[Records contained in a dataset]
BEGIN
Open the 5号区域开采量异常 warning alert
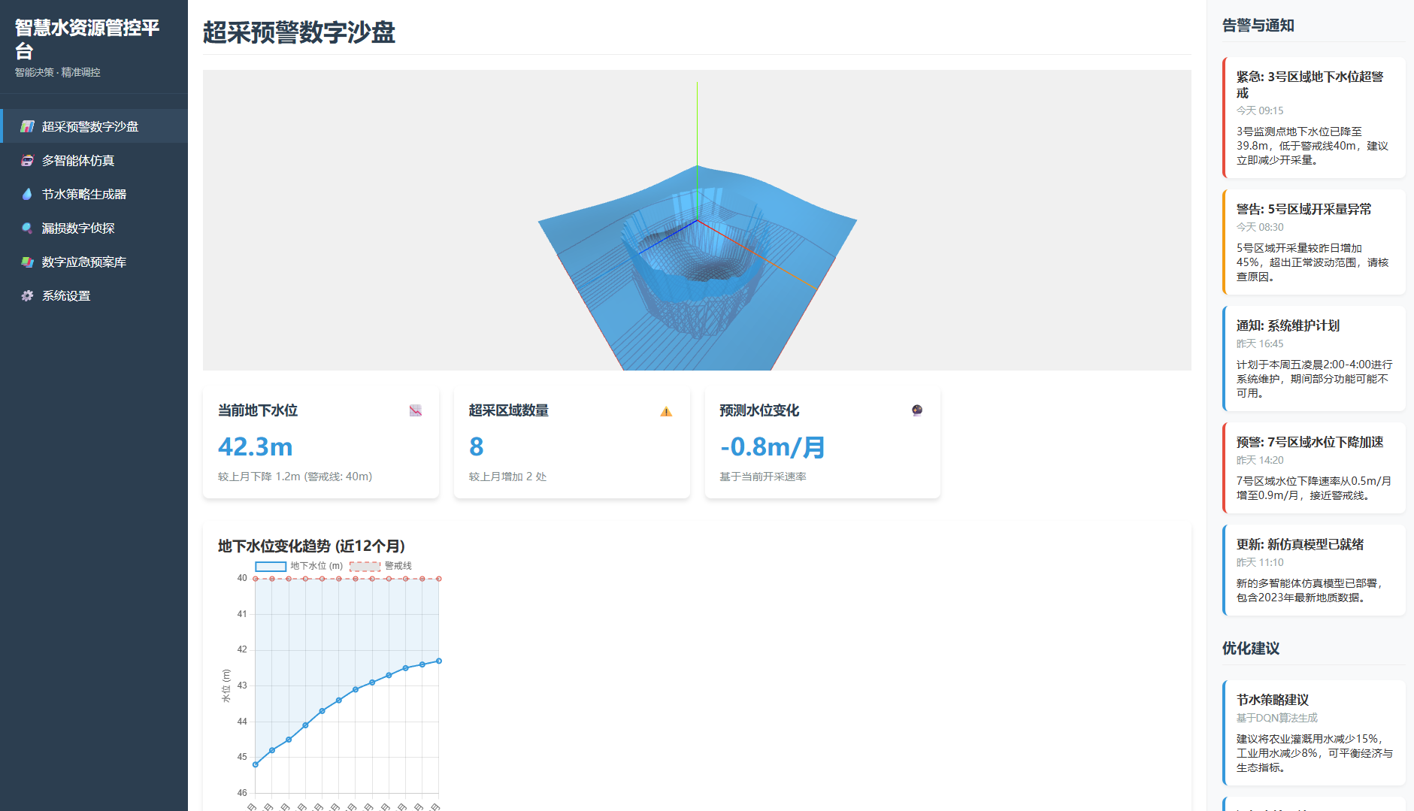 1313,242
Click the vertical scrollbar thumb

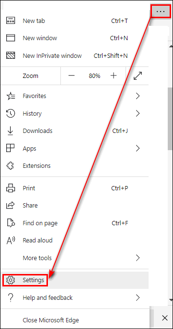coord(171,119)
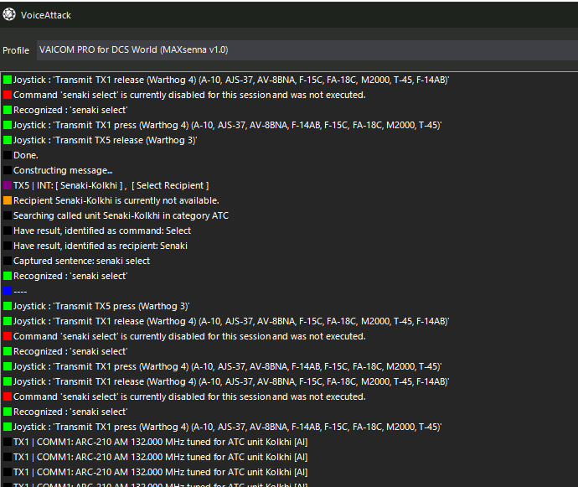Select 'identified as command: Select' log line
Screen dimensions: 578x487
pos(101,231)
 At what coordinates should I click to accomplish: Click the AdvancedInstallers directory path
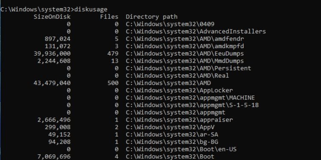pyautogui.click(x=196, y=32)
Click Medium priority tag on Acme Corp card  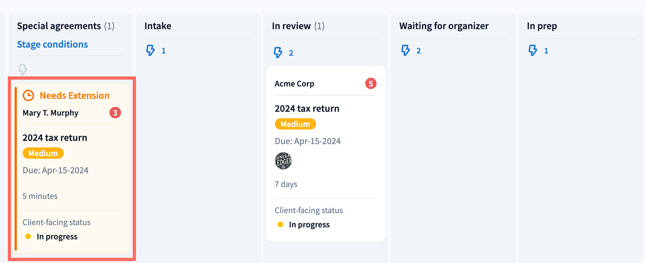[295, 124]
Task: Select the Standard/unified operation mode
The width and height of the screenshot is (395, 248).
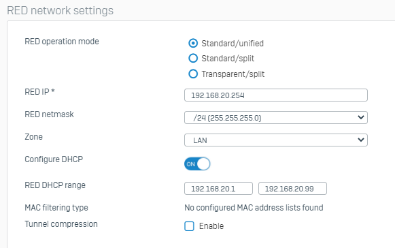Action: [x=193, y=43]
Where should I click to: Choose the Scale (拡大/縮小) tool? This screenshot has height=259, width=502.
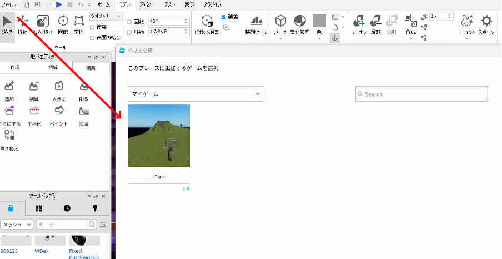pyautogui.click(x=43, y=23)
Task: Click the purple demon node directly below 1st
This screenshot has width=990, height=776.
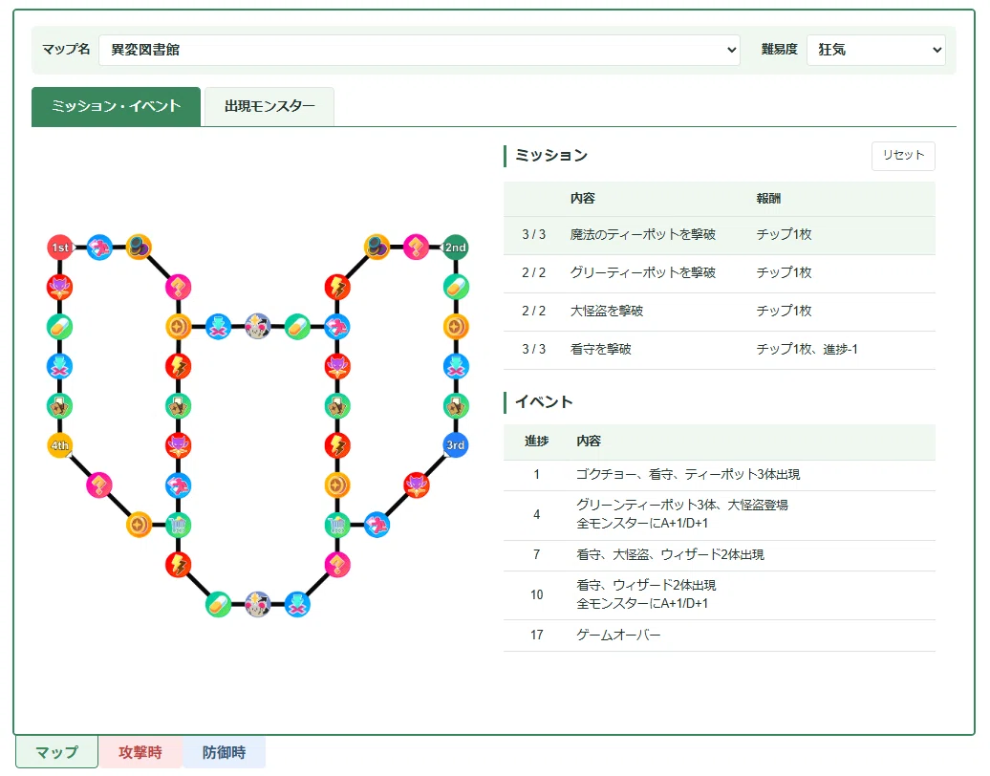Action: (x=60, y=288)
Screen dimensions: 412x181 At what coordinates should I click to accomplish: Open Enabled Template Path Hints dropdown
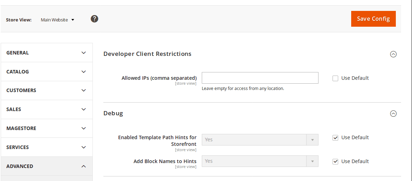point(260,140)
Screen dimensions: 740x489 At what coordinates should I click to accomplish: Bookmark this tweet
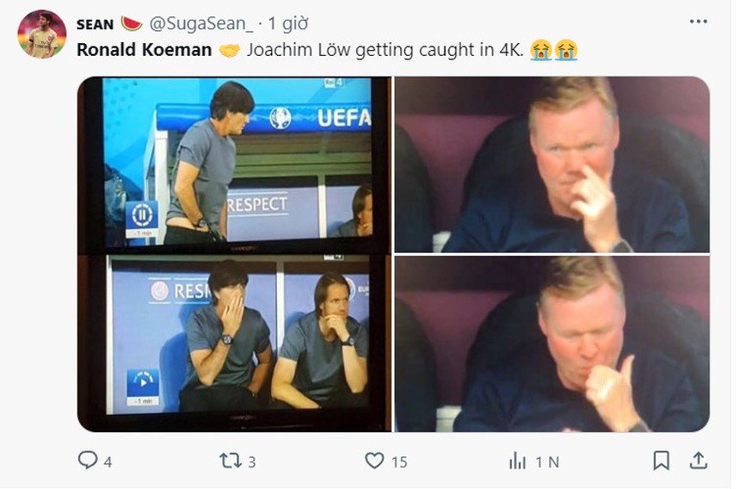pos(661,461)
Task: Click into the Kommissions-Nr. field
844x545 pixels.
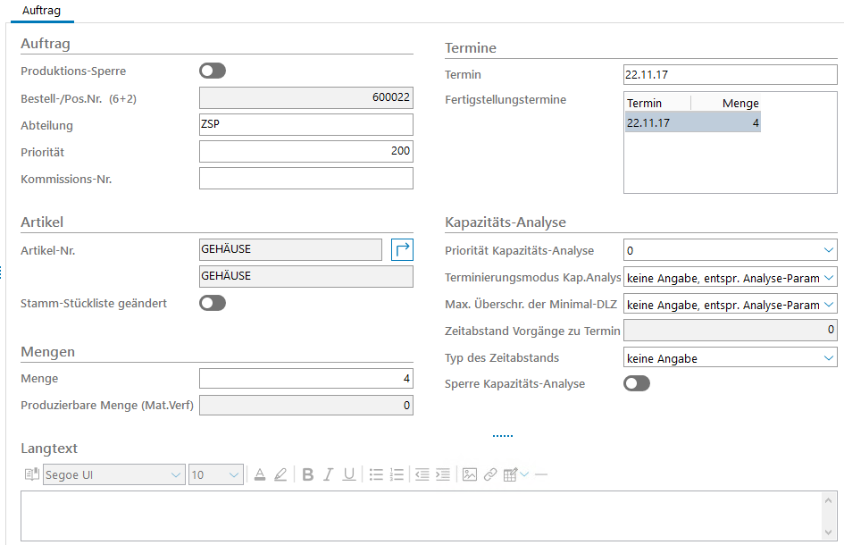Action: (305, 179)
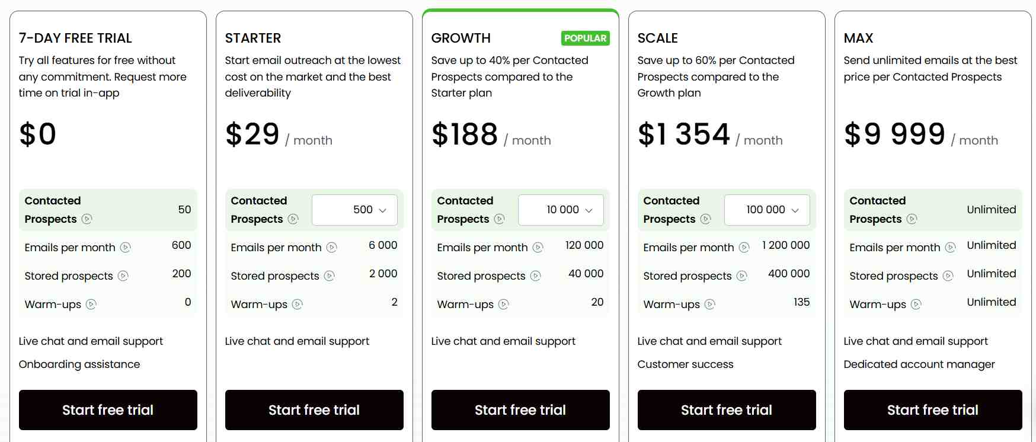The width and height of the screenshot is (1036, 442).
Task: Click the play icon next to Growth's Warm-ups
Action: tap(504, 305)
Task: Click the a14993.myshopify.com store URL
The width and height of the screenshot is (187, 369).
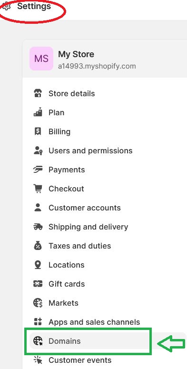Action: pos(97,66)
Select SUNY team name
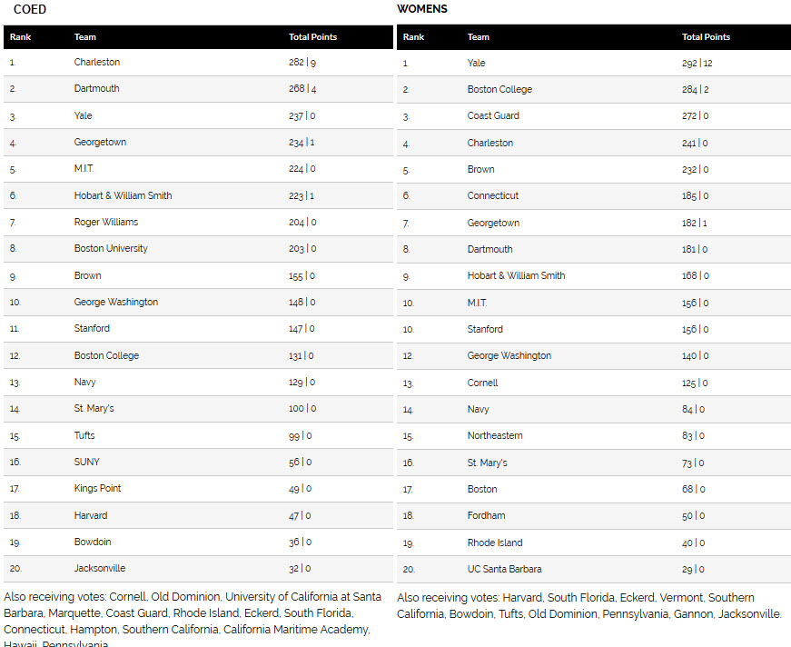This screenshot has height=647, width=791. point(87,462)
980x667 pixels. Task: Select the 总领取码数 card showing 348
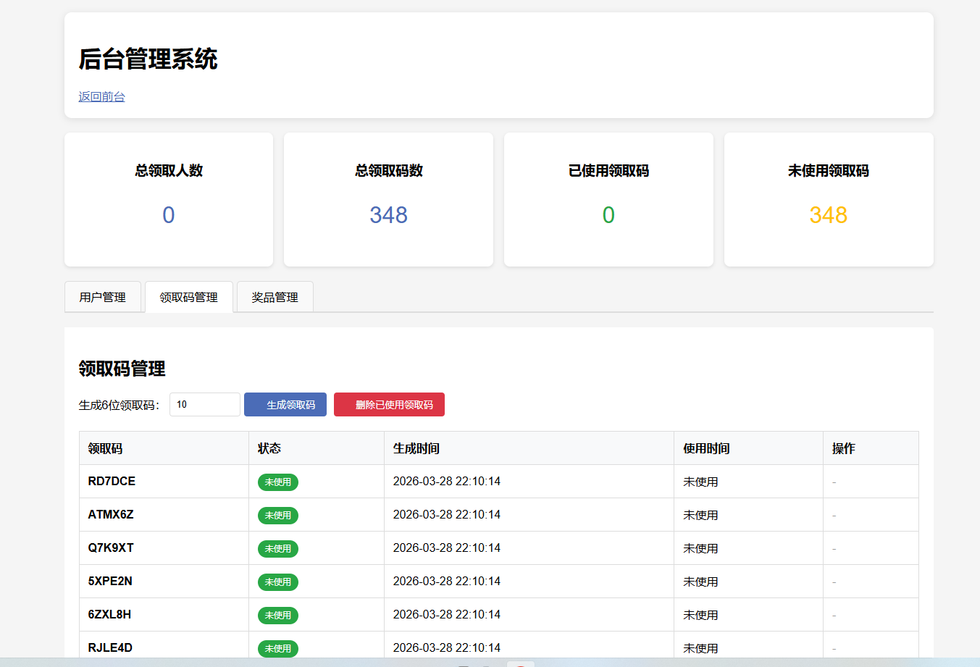coord(388,199)
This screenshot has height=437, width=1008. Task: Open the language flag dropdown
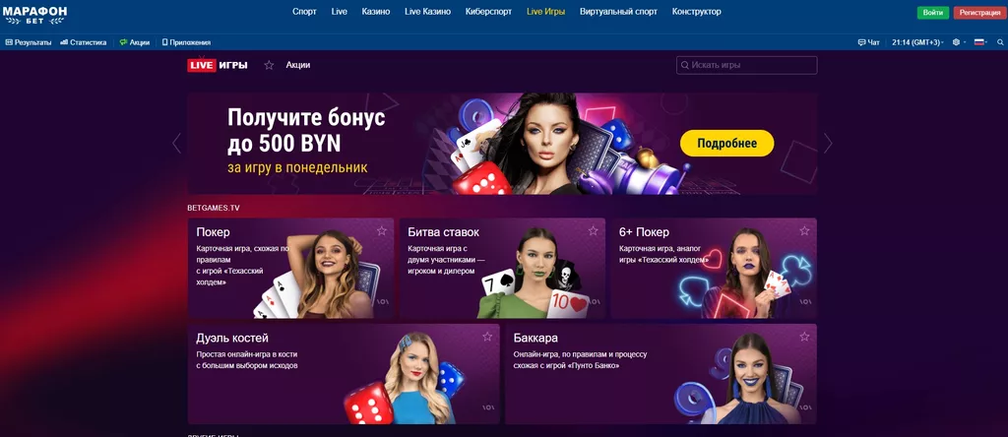(981, 42)
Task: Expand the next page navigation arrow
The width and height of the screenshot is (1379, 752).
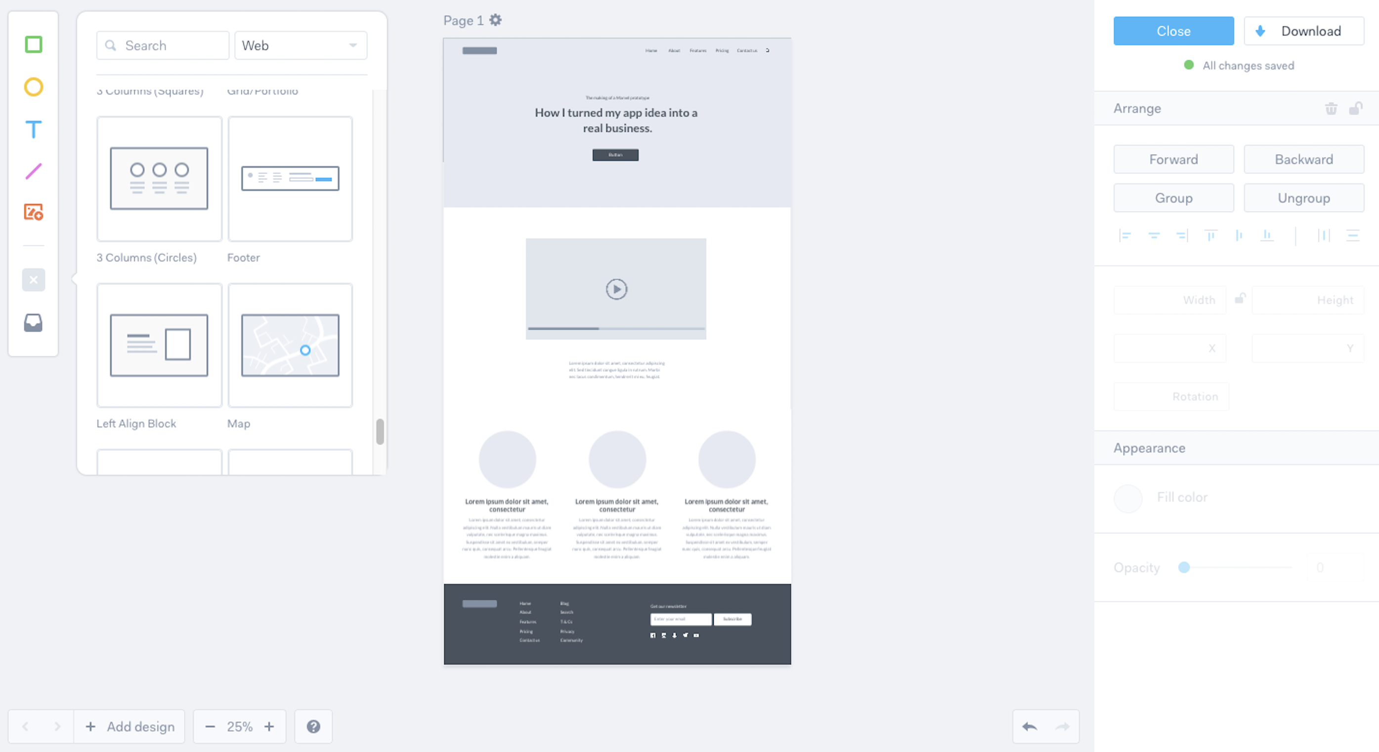Action: pos(56,726)
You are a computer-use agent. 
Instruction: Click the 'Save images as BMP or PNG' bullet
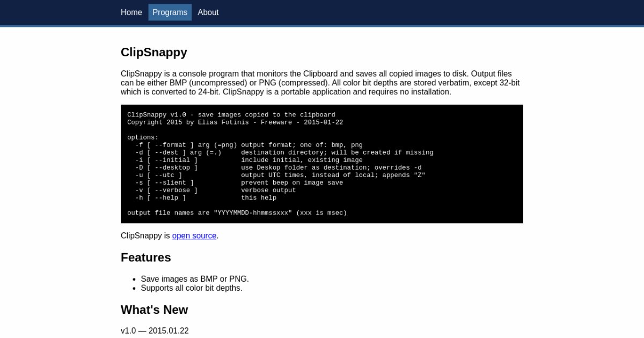[x=195, y=279]
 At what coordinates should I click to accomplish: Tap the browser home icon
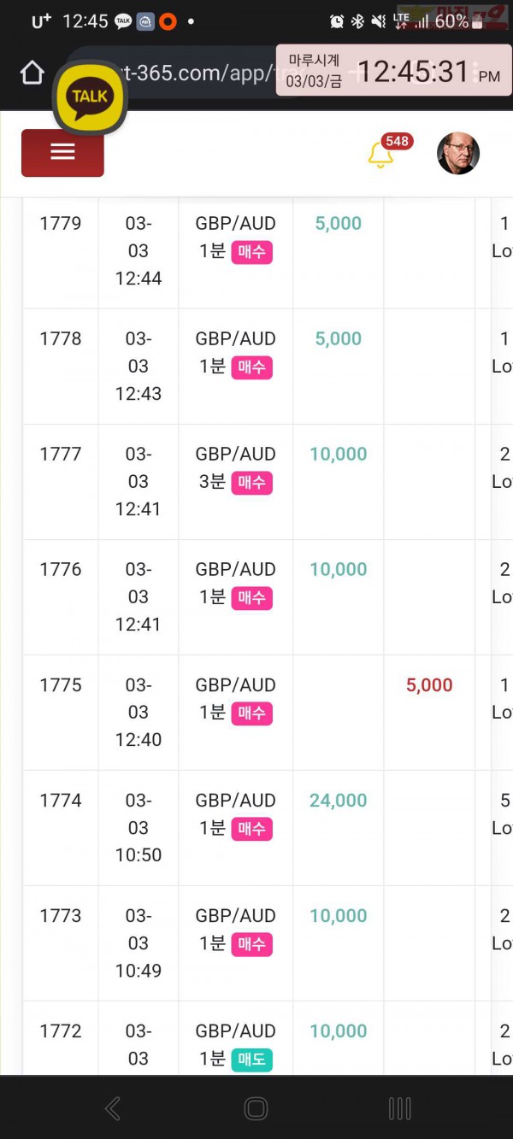tap(32, 73)
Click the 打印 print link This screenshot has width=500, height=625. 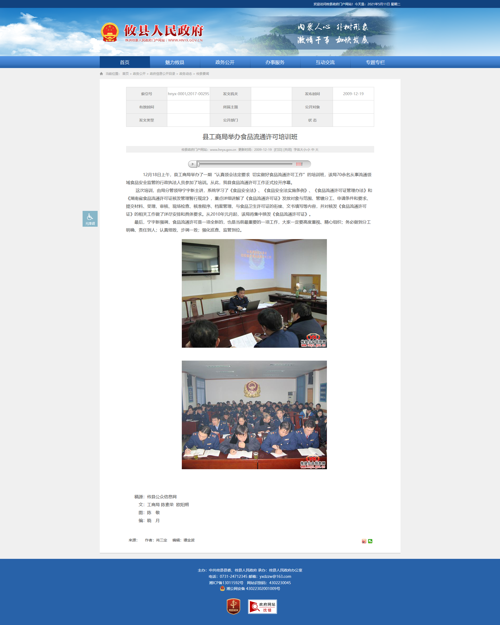click(x=278, y=150)
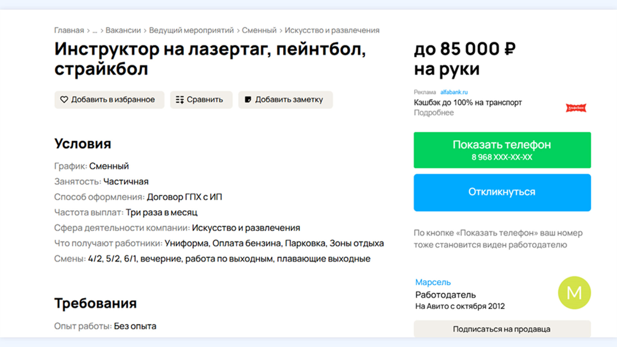Click Подробнее under the cashback ad
Screen dimensions: 617x347
pyautogui.click(x=434, y=113)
END
== Brief ==
Starting at the line containing "The width and height of the screenshot is (395, 248)." and finishing at the line containing "Task: Click into the Kommissions-Nr. field", return those lines exactly as they appear above, without the pictures.

== The answer ==
The width and height of the screenshot is (395, 248).
Action: [x=193, y=43]
Where should I click to: Choose the Scale (拡大/縮小) tool? This screenshot has height=259, width=502.
pyautogui.click(x=43, y=23)
Task: Click the purple demon node directly below 1st
This screenshot has width=990, height=776.
Action: (x=60, y=288)
Screen dimensions: 412x181 At what coordinates should I click to accomplish: Open Enabled Template Path Hints dropdown
point(260,140)
Screen dimensions: 740x489 At what coordinates should I click to accomplish: Bookmark this tweet
pos(661,461)
Task: Click into the Kommissions-Nr. field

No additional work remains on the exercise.